FE Today Logo
Search date: 03-01-2025 Return to current date: Click here

Freeing the stock market from undue interferences

January 03, 2025 00:00:00


The recent restructuring of the Bangladesh Securities and Exchange Commission (BSEC) following the August transition signals a significant shift towards freeing the stock market from regulatory interferences. This move aims to allow market forces to determine the course of share transactions, fostering a fair and transparent environment for investors. For over a decade, manipulation, often facilitated by collusion with regulators, distorted the market index, leaving long-lasting damage to the country's stock market.
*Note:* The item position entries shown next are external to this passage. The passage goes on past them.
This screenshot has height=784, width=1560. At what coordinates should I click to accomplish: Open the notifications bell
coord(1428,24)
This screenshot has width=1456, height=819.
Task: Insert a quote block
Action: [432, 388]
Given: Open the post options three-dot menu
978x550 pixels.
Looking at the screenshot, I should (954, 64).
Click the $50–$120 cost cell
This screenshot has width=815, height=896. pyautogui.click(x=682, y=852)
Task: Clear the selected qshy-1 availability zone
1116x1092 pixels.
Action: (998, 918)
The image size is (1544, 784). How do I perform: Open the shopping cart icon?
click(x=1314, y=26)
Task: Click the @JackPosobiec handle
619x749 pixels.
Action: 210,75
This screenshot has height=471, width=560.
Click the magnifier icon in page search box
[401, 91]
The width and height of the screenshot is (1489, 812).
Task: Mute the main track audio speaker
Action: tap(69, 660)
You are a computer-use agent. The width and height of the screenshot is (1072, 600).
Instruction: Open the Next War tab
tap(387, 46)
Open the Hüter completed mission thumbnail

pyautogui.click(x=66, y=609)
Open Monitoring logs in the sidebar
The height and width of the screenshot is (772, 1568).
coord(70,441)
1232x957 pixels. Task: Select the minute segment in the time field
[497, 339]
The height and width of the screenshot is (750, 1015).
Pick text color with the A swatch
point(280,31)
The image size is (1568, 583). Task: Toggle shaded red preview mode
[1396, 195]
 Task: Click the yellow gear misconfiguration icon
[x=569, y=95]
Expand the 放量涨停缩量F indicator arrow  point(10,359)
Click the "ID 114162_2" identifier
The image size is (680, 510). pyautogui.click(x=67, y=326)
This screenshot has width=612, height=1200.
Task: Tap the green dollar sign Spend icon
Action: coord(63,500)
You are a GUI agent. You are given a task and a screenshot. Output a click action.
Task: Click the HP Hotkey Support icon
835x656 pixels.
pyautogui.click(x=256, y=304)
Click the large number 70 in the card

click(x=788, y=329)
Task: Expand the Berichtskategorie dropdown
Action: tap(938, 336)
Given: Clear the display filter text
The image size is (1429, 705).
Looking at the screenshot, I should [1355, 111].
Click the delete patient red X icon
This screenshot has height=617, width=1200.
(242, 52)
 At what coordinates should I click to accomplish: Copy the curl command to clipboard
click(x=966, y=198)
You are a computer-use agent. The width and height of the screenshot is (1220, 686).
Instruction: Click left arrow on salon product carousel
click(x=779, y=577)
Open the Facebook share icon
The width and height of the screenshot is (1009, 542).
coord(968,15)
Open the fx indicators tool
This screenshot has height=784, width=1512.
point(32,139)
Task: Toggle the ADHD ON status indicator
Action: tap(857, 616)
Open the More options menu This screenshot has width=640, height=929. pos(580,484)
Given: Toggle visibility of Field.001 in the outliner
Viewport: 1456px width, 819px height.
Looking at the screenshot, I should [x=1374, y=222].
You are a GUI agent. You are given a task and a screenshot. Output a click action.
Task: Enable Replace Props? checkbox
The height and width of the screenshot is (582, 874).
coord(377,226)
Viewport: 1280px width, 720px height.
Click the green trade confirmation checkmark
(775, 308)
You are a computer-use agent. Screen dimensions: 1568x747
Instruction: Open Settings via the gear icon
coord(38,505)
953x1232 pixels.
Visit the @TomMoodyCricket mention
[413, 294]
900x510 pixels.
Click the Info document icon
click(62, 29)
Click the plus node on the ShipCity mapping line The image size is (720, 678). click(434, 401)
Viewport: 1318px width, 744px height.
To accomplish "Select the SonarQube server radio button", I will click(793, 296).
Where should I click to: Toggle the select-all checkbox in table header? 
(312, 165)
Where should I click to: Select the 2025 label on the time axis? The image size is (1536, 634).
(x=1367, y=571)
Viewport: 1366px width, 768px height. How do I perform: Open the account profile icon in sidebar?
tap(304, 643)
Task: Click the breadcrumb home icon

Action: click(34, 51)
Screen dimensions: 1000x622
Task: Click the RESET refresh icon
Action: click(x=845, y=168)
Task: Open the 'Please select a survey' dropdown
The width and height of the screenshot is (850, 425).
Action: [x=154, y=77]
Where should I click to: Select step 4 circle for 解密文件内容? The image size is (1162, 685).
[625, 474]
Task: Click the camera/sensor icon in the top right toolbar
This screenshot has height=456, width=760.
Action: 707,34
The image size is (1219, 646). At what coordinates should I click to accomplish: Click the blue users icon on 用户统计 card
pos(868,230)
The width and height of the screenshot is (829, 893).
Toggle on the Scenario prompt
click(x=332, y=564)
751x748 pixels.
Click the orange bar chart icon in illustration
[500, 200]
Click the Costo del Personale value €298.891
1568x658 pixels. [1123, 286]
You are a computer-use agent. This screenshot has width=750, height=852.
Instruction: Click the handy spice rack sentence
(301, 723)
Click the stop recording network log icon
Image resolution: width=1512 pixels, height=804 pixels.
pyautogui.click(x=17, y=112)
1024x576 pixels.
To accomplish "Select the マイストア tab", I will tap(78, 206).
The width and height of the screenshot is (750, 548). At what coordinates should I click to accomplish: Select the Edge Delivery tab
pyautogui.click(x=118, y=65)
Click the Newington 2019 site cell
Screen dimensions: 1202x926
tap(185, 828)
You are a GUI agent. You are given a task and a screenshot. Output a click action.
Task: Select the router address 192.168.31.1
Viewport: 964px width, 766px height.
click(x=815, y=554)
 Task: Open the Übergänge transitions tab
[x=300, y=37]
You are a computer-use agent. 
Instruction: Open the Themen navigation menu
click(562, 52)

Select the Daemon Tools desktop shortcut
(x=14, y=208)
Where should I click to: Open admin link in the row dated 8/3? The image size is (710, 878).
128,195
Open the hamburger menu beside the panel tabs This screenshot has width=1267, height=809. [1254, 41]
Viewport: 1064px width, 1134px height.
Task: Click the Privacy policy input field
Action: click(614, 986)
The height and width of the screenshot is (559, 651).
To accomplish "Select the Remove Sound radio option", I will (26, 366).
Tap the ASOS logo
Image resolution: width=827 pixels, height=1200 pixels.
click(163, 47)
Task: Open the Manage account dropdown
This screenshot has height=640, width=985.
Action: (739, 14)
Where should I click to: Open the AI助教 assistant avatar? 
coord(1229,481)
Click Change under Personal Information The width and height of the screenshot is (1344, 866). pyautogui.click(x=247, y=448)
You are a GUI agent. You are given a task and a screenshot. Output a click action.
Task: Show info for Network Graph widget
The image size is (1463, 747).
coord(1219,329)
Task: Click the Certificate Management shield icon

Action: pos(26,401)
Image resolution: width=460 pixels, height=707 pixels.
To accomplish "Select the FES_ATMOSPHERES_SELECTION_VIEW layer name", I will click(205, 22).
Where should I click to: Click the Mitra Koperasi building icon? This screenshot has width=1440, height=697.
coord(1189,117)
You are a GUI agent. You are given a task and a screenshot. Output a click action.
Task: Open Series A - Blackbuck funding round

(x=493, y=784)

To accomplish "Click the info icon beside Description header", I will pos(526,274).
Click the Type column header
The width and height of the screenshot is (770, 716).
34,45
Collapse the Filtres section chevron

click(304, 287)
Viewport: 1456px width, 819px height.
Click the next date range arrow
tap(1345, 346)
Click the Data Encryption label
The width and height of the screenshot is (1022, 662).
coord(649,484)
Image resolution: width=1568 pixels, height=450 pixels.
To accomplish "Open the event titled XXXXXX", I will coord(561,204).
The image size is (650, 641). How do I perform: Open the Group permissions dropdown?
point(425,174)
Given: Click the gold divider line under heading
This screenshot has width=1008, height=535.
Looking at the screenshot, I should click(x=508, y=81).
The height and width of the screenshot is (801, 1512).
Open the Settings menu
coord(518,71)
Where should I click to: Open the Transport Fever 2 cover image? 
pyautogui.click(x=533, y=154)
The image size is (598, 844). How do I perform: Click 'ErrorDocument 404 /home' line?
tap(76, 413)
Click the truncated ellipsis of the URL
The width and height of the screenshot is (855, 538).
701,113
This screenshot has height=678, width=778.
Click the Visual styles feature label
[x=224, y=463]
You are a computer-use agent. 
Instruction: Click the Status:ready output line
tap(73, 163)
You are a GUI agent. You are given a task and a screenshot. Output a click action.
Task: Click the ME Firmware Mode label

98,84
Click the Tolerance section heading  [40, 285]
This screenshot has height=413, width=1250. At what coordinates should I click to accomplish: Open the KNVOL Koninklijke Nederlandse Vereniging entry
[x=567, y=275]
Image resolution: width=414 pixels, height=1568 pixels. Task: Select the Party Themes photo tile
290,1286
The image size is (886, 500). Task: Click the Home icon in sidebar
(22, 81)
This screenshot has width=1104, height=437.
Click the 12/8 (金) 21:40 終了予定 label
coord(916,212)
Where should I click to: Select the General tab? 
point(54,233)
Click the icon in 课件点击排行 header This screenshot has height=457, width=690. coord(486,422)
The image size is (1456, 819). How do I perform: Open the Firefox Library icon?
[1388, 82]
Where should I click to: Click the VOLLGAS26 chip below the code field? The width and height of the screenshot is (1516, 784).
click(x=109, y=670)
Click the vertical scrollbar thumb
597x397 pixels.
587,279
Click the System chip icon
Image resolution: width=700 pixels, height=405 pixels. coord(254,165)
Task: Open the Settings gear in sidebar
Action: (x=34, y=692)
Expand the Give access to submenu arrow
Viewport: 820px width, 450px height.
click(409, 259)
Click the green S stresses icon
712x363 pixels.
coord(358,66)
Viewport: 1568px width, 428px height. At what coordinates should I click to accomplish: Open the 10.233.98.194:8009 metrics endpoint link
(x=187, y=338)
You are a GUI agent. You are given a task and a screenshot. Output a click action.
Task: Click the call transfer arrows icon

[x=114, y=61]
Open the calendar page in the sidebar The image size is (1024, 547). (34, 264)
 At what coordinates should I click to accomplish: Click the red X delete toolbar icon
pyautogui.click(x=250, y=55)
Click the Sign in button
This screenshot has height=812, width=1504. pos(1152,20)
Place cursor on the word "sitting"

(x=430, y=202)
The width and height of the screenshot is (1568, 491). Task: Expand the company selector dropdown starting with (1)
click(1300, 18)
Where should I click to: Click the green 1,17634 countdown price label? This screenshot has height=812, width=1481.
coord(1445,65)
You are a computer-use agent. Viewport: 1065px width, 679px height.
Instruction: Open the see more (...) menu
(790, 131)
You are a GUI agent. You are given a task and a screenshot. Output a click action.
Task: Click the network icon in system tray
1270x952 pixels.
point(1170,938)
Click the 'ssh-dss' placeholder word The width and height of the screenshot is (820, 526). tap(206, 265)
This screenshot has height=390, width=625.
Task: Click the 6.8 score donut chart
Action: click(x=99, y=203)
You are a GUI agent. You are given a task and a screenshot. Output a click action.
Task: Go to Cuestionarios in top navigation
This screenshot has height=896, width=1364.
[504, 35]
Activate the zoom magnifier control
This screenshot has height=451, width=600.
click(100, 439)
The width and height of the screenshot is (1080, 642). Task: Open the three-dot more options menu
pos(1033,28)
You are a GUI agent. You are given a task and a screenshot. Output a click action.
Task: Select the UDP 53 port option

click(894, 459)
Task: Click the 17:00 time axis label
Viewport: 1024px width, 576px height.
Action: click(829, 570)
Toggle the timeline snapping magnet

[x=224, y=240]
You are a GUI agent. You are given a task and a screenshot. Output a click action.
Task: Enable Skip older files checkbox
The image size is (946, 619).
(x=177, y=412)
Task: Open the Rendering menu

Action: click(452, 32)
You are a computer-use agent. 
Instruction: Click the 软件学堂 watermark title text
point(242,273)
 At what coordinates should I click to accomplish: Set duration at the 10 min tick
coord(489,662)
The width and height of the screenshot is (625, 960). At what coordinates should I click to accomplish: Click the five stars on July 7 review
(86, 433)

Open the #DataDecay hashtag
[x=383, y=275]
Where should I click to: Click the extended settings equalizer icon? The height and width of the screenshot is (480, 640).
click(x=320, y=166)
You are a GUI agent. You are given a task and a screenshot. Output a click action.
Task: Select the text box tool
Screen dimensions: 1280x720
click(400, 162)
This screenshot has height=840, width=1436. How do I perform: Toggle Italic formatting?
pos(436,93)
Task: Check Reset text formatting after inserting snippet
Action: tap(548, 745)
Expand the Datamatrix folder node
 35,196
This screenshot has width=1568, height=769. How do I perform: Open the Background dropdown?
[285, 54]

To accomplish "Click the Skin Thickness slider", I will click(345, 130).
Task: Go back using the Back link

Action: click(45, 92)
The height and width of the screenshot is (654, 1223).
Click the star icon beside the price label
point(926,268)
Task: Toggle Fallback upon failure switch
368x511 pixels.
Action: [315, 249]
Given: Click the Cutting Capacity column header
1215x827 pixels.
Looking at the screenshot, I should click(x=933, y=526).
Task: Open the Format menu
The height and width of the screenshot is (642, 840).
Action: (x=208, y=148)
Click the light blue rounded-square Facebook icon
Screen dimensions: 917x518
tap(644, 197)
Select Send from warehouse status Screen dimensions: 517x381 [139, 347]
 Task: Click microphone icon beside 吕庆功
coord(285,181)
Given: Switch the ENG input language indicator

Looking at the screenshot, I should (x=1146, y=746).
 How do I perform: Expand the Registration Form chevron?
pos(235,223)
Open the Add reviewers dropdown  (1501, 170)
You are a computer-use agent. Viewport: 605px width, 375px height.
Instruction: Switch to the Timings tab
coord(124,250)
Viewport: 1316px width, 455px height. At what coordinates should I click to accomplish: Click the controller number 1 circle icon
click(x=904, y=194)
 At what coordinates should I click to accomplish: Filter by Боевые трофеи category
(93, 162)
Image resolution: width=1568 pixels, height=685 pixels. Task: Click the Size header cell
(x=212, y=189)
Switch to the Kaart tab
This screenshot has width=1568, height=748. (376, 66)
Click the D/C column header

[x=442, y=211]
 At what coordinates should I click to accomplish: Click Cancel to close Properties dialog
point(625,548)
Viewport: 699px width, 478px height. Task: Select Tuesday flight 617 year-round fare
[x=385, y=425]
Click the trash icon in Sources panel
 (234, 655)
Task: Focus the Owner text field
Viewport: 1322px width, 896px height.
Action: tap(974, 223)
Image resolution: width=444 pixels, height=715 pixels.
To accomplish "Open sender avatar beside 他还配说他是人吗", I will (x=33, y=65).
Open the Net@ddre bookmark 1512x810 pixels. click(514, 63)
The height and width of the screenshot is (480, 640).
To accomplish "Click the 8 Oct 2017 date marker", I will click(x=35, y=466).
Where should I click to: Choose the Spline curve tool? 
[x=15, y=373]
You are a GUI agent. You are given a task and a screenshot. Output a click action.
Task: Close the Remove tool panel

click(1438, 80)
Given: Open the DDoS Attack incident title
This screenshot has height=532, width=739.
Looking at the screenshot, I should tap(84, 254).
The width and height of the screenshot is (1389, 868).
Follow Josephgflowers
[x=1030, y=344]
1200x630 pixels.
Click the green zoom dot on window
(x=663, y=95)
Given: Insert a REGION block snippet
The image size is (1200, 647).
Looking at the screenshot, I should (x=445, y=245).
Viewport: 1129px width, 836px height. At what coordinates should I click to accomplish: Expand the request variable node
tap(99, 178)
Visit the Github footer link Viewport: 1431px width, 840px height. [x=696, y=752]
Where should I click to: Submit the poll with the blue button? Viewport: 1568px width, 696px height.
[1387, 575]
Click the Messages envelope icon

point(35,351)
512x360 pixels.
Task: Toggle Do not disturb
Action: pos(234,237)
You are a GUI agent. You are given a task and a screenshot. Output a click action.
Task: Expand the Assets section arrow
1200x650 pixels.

Experts argue that during the previous administration under Sheikh Hasina, successive commissions exerted direct or indirect influence on market indices and turnover. The objective was to create an artificial sense of optimism among investors. Through such machinations, the market displayed engineered movements to lure new investors, only for many to suffer losses as overpriced shares were dumped onto general shareholders. Despite repeated media reports highlighting these malpractices, the regulators at that time ignored the issue, allowing manipulators to operate with impunity.

The new commission, established under the interim government, has pledged to restore good governance and investor confidence. As part of this commitment, several probe committees have been formed to investigate past malpractices and identify the culprits. Stringent actions have been taken against brokers and investors violating securities rules, signalling a zero-tolerance policy towards misconduct. The newly appointed BSEC Chairman has emphasised the importance of fostering investor confidence through fundamental changes driven by market dynamics, rather than temporary or artificial measures. To achieve these goals, the BSEC has created a task force to recommend comprehensive reforms aimed at revitalising the market and setting it on a sustainable growth trajectory. This leadership has also prioritised disciplining market stakeholders. In an assertive move to enforce compliance, the BSEC imposed hefty fines on manipulators and companies implicated in malpractices under the previous regime.

A report by The Financial Express sheds light on gross irregularities that contributed to the market's instability over the past decade. Among these were frequent changes in margin loan ratios by regulators to encourage borrowing and market liquidity. While this temporarily boosted investments, it eventually led to negative equity burdens on investors. Additionally, regulators relaxed rules to accommodate poorly performing companies, undermining market integrity. Another contentious issue was the extension of tenures for closed-ended mutual funds (MFs), which eroded investor trust when unit holders were unable to liquidate their assets.

At a time when alternative long-term investment opportunities are scarce for the average investor, a sound and transparent stock market could provide a much-needed relief. However, this requires liberating the market from undue influences, ensuring that the performance of stakeholders-companies, brokers, and investors-is the sole determinant of market outcomes. The measures undertaken by the new commission are steps in the right direction. By addressing past irregularities and enforcing stricter regulations, the BSEC is laying the groundwork for a healthier stock market. This approach not only restores investor confidence but also ensures that the market operates as a fair, efficient, and transparent platform.